TEXTO DEL DOCUMENTO:
+++
No es la voluntad de Dios que sus hijos estén abrumados por las preocupaciones. Pero nuestro
Señor no nos engaña. No nos dice: "No temáis; no hay peligro en vuestra senda". Sabe que hay
pruebas y peligros, y no trata de ocultarlos. No se propone sacar a su pueblo de un mundo de
pecado y maldad, pero les señala un refugio seguro (A fin de conocerle, p. 224).
Dios conoce nuestras necesidades y ha hecho provisión para satisfacerlas. El Señor tiene una
tesorería con abundantes provisiones para sus hijos, y puede darles lo que necesitan en todas las
circunstancias. ¿Entonces por qué no confiáis en él? Ha hecho preciosas promesas a sus hijos a
condición de que obedezcan fielmente sus preceptos. No hay ninguna carga que no pueda quitar,
ninguna tiniebla que no pueda disipar, ninguna debilidad que no pueda transformar en poder,
ningún temor que no pueda apaciguar, ninguna aspiración digna que no pueda guiar y justificar (A
fin de conocerle, p. 223).
Muchas veces, al encontrarnos en situación penosa, dudamos de que el Espíritu de Dios nos haya
estado guiando. Pero fue la dirección del Espíritu la que llevó a Jesús al desierto, para ser tentado
por Satanás. Cuando Dios nos somete a una prueba, tiene un fin que lograr para nuestro bien. Jesús
no confió presuntuosamente en las promesas de Dios yendo a la tentación sin recibir la orden, ni
se entregó a la desesperación cuando la tentación le sobrevino. Ni debemos hacerlo nosotros. "Fiel
es Dios, que no os dejará ser tentados más de lo que podéis llevar; antes dará también juntamente
con la tentación la salida, para que podáis aguantar". Él dice: "Sacrifica a Dios alabanza, y paga
tus votos al Altísimo. E invócame en el día de la angustia: te libraré, y tú me honrarás". 1 Corintios
10:13; Salmo 5:14, 15 (El Deseado de todas las gentes, p. 102).
+++
MATERIAL PROPORCIONADO:
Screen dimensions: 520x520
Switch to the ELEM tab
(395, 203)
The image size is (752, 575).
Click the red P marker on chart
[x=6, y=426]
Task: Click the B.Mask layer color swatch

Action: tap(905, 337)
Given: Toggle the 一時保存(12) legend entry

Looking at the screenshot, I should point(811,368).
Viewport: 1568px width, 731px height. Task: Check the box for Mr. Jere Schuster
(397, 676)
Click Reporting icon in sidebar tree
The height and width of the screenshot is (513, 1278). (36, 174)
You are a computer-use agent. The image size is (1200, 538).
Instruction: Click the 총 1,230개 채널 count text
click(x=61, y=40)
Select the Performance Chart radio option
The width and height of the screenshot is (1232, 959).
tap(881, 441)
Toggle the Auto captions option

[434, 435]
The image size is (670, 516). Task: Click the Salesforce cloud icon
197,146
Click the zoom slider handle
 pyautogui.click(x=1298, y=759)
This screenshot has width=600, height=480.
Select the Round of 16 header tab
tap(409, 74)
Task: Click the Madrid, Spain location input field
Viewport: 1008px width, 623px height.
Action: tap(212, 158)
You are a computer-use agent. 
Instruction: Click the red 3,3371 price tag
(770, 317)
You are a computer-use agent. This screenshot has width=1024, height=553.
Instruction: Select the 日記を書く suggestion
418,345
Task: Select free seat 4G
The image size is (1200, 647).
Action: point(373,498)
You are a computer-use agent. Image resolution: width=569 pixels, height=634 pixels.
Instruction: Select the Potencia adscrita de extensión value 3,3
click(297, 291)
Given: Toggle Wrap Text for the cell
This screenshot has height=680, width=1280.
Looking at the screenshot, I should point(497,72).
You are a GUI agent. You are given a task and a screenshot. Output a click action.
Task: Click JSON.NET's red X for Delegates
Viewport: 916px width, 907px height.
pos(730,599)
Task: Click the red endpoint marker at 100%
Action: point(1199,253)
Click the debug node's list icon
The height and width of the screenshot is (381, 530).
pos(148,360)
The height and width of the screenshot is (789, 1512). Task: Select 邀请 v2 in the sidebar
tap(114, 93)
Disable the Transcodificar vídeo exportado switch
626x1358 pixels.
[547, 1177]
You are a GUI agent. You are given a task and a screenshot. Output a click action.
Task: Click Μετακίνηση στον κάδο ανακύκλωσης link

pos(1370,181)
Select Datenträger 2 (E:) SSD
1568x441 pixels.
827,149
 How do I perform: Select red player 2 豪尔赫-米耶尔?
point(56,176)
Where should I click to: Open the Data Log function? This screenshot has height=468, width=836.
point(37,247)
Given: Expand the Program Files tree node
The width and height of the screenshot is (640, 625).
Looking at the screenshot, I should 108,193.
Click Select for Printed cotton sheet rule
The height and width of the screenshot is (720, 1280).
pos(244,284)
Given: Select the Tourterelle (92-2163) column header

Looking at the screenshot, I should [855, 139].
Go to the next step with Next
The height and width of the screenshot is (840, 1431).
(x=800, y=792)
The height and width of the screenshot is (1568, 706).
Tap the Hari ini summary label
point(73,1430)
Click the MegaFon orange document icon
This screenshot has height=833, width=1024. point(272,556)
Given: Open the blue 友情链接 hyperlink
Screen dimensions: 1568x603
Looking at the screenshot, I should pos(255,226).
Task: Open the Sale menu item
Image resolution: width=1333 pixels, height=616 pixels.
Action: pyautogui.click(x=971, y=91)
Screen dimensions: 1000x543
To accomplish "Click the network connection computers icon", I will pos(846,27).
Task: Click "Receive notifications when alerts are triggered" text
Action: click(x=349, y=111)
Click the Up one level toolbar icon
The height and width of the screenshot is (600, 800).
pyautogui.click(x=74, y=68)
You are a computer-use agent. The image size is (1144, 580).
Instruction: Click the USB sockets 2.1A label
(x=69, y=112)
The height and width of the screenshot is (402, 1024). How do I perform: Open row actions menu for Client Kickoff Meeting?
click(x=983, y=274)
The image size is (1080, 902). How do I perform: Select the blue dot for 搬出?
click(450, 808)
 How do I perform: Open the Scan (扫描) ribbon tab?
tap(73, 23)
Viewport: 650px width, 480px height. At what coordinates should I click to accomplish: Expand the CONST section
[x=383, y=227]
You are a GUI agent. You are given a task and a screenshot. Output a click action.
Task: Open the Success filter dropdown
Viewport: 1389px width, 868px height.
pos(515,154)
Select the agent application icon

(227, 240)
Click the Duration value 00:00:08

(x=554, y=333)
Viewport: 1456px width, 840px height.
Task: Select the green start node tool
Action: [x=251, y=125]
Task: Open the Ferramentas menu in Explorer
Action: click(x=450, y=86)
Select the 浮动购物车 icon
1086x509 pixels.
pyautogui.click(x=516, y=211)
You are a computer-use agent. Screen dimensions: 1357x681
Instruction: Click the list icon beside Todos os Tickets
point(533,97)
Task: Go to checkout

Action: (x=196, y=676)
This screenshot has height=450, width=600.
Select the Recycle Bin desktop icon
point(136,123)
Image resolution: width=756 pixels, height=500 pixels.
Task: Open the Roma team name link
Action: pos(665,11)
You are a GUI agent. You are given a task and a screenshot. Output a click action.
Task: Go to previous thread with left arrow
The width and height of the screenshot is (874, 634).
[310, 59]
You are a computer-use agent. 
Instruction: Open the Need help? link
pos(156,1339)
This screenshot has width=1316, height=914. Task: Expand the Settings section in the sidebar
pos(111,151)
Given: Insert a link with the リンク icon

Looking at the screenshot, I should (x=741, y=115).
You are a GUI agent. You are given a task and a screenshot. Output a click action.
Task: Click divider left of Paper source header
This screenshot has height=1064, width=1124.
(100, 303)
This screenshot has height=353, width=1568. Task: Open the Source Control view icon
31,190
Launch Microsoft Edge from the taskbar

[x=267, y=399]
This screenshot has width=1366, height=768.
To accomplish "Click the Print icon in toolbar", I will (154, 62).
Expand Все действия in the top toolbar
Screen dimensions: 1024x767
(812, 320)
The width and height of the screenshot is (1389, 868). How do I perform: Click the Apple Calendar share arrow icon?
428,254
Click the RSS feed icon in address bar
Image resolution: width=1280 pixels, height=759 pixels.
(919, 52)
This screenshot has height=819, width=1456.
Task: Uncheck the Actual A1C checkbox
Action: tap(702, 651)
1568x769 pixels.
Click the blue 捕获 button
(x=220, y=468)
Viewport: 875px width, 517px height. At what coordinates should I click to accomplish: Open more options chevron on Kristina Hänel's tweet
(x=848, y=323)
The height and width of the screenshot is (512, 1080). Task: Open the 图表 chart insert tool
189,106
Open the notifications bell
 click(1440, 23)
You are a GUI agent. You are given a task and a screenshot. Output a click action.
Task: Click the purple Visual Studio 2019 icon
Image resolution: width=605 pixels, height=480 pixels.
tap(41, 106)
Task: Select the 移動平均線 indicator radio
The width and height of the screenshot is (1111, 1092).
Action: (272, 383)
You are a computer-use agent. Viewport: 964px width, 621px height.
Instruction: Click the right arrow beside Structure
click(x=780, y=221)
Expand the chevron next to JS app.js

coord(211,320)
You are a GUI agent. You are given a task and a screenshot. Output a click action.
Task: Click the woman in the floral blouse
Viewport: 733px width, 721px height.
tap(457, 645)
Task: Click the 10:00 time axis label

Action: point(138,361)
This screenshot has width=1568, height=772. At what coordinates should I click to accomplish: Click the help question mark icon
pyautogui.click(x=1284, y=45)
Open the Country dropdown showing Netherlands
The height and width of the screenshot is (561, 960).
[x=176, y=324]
+++
EJERCICIOS:
[1] Pasa a una lista JSON de cadenas las líneas de los registros que van desde la línea con "Task: Go to checkout" hasta la línea con "[x=267, y=399]", ambas incluidas, con una cadena por línea y sin las líneas en blanco.
[2] Continúa el texto sobre la confianza en Dios ante las pruebas a partir del punto en que termina.
El texto y los registros son materiales independientes entre sí.

RESPUESTAS POR EJERCICIO:
[1]
[
  "Task: Go to checkout",
  "Action: (x=196, y=676)",
  "This screenshot has height=450, width=600.",
  "Select the Recycle Bin desktop icon",
  "point(136,123)",
  "Image resolution: width=756 pixels, height=500 pixels.",
  "Task: Open the Roma team name link",
  "Action: pos(665,11)",
  "You are a GUI agent. You are given a task and a screenshot. Output a click action.",
  "Task: Go to previous thread with left arrow",
  "The width and height of the screenshot is (874, 634).",
  "[310, 59]",
  "You are a computer-use agent. ",
  "Instruction: Open the Need help? link",
  "pos(156,1339)",
  "This screenshot has width=1316, height=914. Task: Expand the Settings section in the sidebar",
  "pos(111,151)",
  "Given: Insert a link with the リンク icon",
  "Looking at the screenshot, I should (x=741, y=115).",
  "You are a GUI agent. You are given a task and a screenshot. Output a click action.",
  "Task: Click divider left of Paper source header",
  "This screenshot has height=1064, width=1124.",
  "(100, 303)",
  "This screenshot has height=353, width=1568. Task: Open the Source Control view icon",
  "31,190",
  "Launch Microsoft Edge from the taskbar",
  "[x=267, y=399]"
]

[2]
Cuando sufrimos pruebas que parecen inexplicables, no debemos permitir que nuestra paz sea
malograda. Por injustamente que seamos tratados, no permitamos que la pasión se despierte.
Condescendiendo con un espíritu de venganza nos dañamos a nosotros mismos. Destruimos
nuestra propia confianza en Dios y ofendemos al Espíritu Santo. Hay a nuestro lado un testigo, un
mensajero celestial, que levantará por nosotros una barrera contra el enemigo. El nos envolverá
con los brillantes rayos del Sol de Justicia. A través de ellos Satanás no puede penetrar. No puede
atravesar este escudo de luz divina.
Mientras el mundo progresa en la impiedad, ninguno de nosotros necesita hacerse la ilusión de
que no tendrá dificultades. Pero son esas mismas dificultades las que nos llevan a la cámara de
audiencias del Altísimo. Podemos pedir consejo a Aquel que es infinito en sabiduría.
El Señor dice: "Invócame en el día de la angustia". Salmo 50:15. El nos invita a presentarle lo
que nos tiene perplejos y lo que hemos menester, y nuestra necesidad de la ayuda divina. Nos
aconseja ser constantes en la oración. Tan pronto como las dificultades surgen, debemos dirigirle
nuestras sinceras y fervientes peticiones. Nuestras oraciones importunas evidencian nuestra
vigorosa confianza en Dios. El sentimiento de nuestra necesidad nos induce a orar con fervor, y
nuestro Padre celestial es movido por nuestras súplicas (Palabras de vida del gran Maestro, pp.
135, 136).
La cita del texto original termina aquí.